The Civil Aviation Authority of Singapore (CAAS), Singapore Airlines (SIA) and Temasek recently launched the sale of Sustainable Aviation Fuel (SAF) credits in July 2022. This is part of a CAAS-SIA-Temasek pilot to advance the use of sustainable aviation fuel in Singapore. Would the budget consumers for budget airline, Scoot, buy the SAF credits, given their price sensitivity? My quick answer to the first question is NO. Not if the message consumers are getting is, “They are getting us to PAY MORE again!” (*Grumble. Mumble. Sigh*)
However, can the SAF credits take off? The answer is YES. Possibly so, with sustained long-term communication efforts to build this programme into one that eventually fits naturally into any traveller’s purchase pattern.
Like how he sees the value of purchasing travel insurance after getting an air ticket because he understands the importance of being protected, in case of any travel incident, he would add some SAF credits into his cart because he values the importance of his contribution toward safeguarding the environment he lives in so that he can continue to fly and travel for a long time to come.
The end in mind is to drive the adoption of SAF credits as part of a “natural” element of a traveller’s air-ticket purchase journey.
The communications strategy will really need to move away from a price-centric message of 'paying more' for an air ticket (as how it had been communicated in the article) towards a highly compelling needs-based approach.
This could be addressing questions such as the following, with engaging and creative communication executions, campaigns that spark emotions and drive engaging, positive conversations towards sustainable air travel:
- “Why do I need to contribute to this initiative?”
- “What I am able to contribute to the world I live in for every air-ticket I purchase?”

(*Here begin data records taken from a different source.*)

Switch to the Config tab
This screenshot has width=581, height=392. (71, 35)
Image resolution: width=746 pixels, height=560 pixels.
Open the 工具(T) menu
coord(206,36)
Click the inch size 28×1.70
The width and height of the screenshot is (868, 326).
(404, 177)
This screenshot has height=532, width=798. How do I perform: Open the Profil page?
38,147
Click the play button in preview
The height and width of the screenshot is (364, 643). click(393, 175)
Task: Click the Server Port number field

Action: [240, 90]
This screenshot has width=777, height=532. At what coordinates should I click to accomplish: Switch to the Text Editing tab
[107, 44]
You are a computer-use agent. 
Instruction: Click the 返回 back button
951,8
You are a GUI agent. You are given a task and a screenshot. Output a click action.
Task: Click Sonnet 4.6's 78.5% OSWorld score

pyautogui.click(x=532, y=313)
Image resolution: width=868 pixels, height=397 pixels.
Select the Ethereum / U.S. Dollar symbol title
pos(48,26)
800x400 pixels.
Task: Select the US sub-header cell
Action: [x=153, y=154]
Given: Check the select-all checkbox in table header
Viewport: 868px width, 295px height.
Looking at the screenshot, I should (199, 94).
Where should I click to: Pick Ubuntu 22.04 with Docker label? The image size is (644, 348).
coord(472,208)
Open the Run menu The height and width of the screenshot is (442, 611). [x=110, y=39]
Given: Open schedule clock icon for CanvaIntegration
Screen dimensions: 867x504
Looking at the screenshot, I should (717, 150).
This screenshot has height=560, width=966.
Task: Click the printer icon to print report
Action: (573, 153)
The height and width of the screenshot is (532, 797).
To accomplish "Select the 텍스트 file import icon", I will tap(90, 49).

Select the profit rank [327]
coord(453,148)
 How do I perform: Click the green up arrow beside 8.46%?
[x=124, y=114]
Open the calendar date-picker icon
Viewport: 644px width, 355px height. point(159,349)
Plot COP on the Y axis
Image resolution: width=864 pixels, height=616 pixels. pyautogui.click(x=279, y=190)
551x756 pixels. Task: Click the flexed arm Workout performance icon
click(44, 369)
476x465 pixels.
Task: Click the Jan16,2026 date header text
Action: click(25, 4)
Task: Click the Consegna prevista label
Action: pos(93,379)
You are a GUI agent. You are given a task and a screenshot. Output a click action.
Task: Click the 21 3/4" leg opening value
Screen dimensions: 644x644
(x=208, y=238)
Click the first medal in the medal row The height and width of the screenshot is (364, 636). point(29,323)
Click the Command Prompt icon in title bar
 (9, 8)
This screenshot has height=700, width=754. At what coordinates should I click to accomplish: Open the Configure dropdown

- “What could possibly happen if I don’t do what I can today?”
- “How can I do more towards sustainable air-travel?”
Having my past life marketing for an airline, I totally understand how fuel costs play such a determining factor in the aviation business. The delicate juggle the aviation industry faces over rising fuel costs (now even higher with sustainable fuel), the pressing need to look for carbon-efficient alternatives and consumer economics of price elasticity.
Educating travellers on the topic of sustainable air travel is going to be an iterative process. It is really not about passing on costs to the consumers but about their responsibility to pay their own carbon footprint since they are one of the bums in the air.
Consumers are always pragmatic when it comes to purchases. For them to adopt SAF Credits, the “What’s in it for me” will need to be articulated and communicated to them in compelling ways to get buy-in.
Communicate by embarking on this journey with them- to move their mindset from where they are at today (“I just want a ticket at the best possible price”) towards a positive tomorrow (“I MUST and NEED to do my part so that air travel can be sustainable for years to come.”)
Let us all move beyond paying more. Let us all move towards helping the aviation industry thrive. Sustainably, no less.
The writer is Sharon Koh, MD, Digital Studio by APRW.